Keeping a clean room was never really a forte of mine. I’m not strong with continuous maintenance. I prefer cleaning-up in cycles. Cleaning up frequently, rather than daily: to reorganize and get stuff in order, or where I want stuff to be. This was at odds with my family when I was growing up, given that the house was cleaned up and reorganized on a daily basis: to ensure things were never out of place. My mum’s philosophy towards things is that they should always be where you expect them to be. The problem is that for me, that’s very different to what typical organization looks like. I expect things to be where I’ve mapped out a place for them in my brain – which is often not where you’d intuitively grab for things.
This made moving into the hostel a lot easier. I no longer had to organize in a manner that suited aesthetics or suited how my parents wished for things to be organized. I could organize the way I wanted to. That freedom was something I found very liberating for a long time, because while I could keep the room clean – I didn’t have to bother too much about its aesthetics. Something I learned pretty quickly though is that aesthetics matter; and they matter because they often reveal how organized a place is. I learned to organize in a way that looked presentable. My University instituted this clean room award thing: an award I derided and laughed at, but hoped I’d win. If nothing, just to show my parents I had this clean room I actually maintained without their interventions.

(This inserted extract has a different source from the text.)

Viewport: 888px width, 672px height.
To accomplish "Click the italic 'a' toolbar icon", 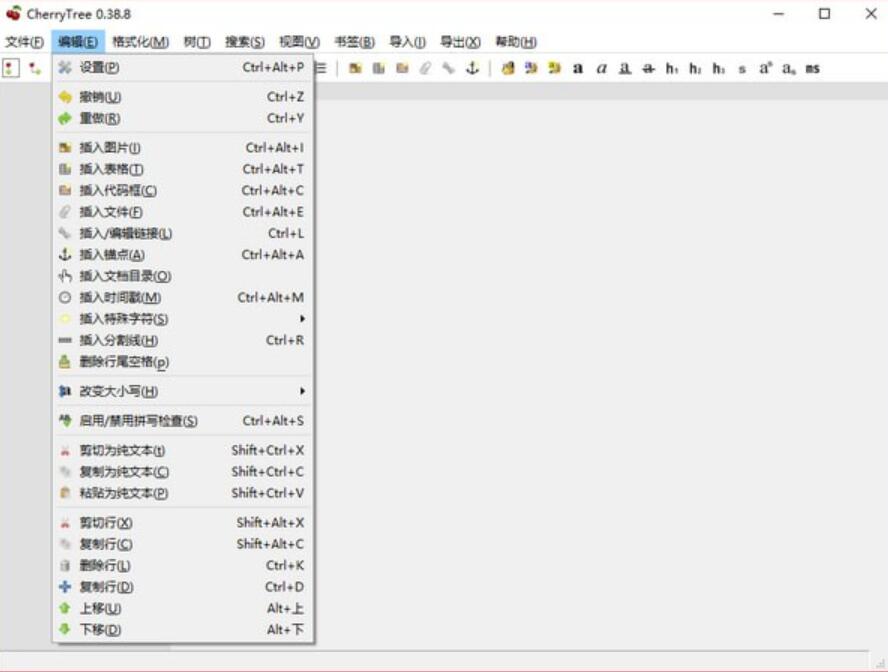I will click(x=601, y=68).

Each time I come back to campus I have to undertake a massive cleaning effort. It takes ages, and honestly is one of the most cathartic things I do when I come back for a new semester. It makes this place feel like home again. I know I’m not going to win that clean room award. Of that I’m very certain. But, I know that my room is clean. It’s the cleanest it will be for the rest of the semester. I’ll take that and move forward.